**PROBLEM DESCRIPTION**
Using the SSH thread below, answer these questions:
1. Which manual page does one reply say to check, and for which two keywords?
2. Which Mac OS X version does the asker name?
3. Which package does the final reply call the right tool for this case?

-------- PASSAGE

I have an SSH access to a lot of servers. And all that hostnames (and sometimes usernames) are long and hard to remember. Also even if I tweak my Terminal to keep eternal bash history, the using of history | grep ssh every time doesn't seem to be cool.

  1. How to config my bash or ssh to store user/host to be usable via something like autocomplete?
  2. Is there any recommendation specific to Mac OS X (Snow Leopard)?

man ssh_config, check 'Host' and 'HostName'. You can define your aliases with this.

  1. Possible duplicate of Bash Auto-Completion feature for SSHing into Different Hosts - with answers for Bash and ZSH shells, or another answer for Bash shell here: http://yourlinuxguy.com/?p=248

  2. I don't know of any specific one, but product recommendation questions are off-topic. https://serverfault.com/help/on-topic

  • Whilst this may theoretically answer the question, it would be preferable to include the essential parts of the answer here, and provide the link for reference. – EEAA Oct 9 '13 at 18:28
  • 1
    @EEAA, wouldn't the the preferable solution really be to migrate and mark this is as duplicate? – Zoredache Oct 9 '13 at 18:29
  • @Zoredache - yes, absolutely. – EEAA Oct 9 '13 at 20:03

This is completely a case for the bash-completion package. For Mac OS, the best way to install is to try Macports, Brew or a similar framework.

----------------
-------- SOURCE DATA

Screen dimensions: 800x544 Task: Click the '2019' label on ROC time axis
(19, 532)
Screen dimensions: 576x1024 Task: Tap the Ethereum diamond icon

----------------

**ANSWER TO THIS EXERCISE**
1. ssh_config, for 'Host' and 'HostName'
2. Snow Leopard
3. bash-completion